Metadata carries the application name, application ID, rollback
target ID, and final status so the dashboard can deep-link the
toast straight to the application detail page.
Status semantics
| Status | Meaning |
|---|---|
pending | Recorded by the API; controller has not picked it up yet. |
in-progress | Controller is loading manifests or applying. |
success | Apply phase finished for every object; completedAt is set. |
failed | A non-recoverable error stopped the apply phase mid-way; partial state is left intact. |
Failed rollbacks do not attempt to roll forward. The cluster is left in whatever partial state the failure produced. This is intentional — the controller would rather a human inspect the result than silently reverse a half-applied change.
Idempotency
Re-applying the same snapshot is safe. telark uses server-side apply with a stable field manager so re-runs converge on the same manifest set; any object that was already at the target state becomes a no-op.
UI surface
In the dashboard, snapshots and rollbacks live under the Application detail page:
- Manage Snapshots panel — table of every snapshot for the
current application, with size, taken-at, severity, and a manifest
slide-out that reads
/snapshots/{id}/manifeston demand. The Snapshot Compare view diffs two generations side-by-side. - Manage Rollbacks panel — list of recorded rollback entries with status badges; clicking a pending or in-progress entry opens the live progress view.

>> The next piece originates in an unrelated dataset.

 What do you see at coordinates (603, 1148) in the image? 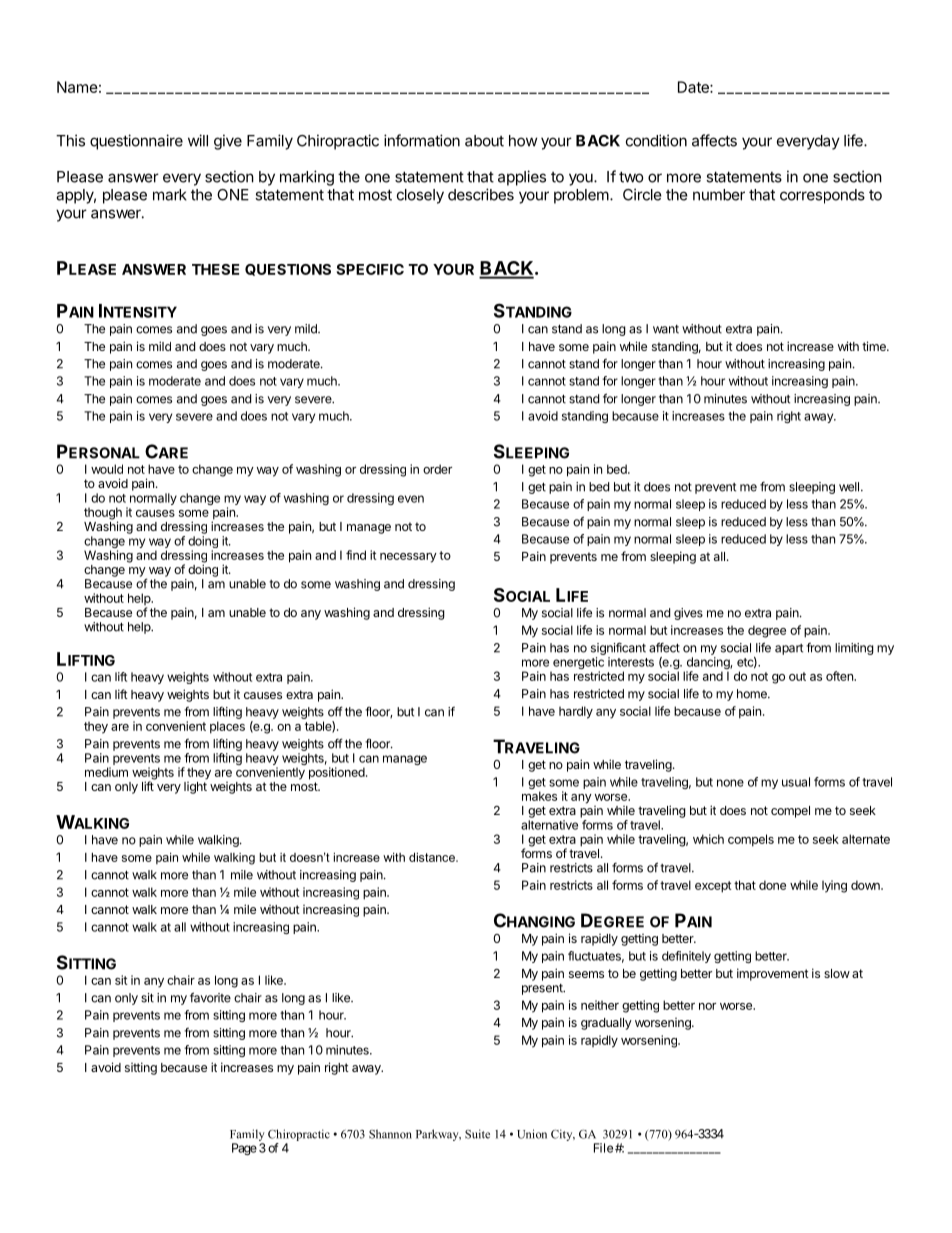
I see `File` at bounding box center [603, 1148].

- Storage bars — both per-application and aggregate. The
aggregate bar reads
/snapshots/infos; per-app rows read/snapshots/{id}/getwith the application's snapshot generations.
What this is and is not
- Is — the audit trail of cluster state at every classified change, with a deterministic restore primitive sitting on top.
- Is not — a backup product. telark snapshots cover the manifest layer only; volume contents, secrets that resolve via external KMS, and cluster-level state outside the tracked kinds are out of scope. Use Velero or volume-snapshot tooling for the data plane.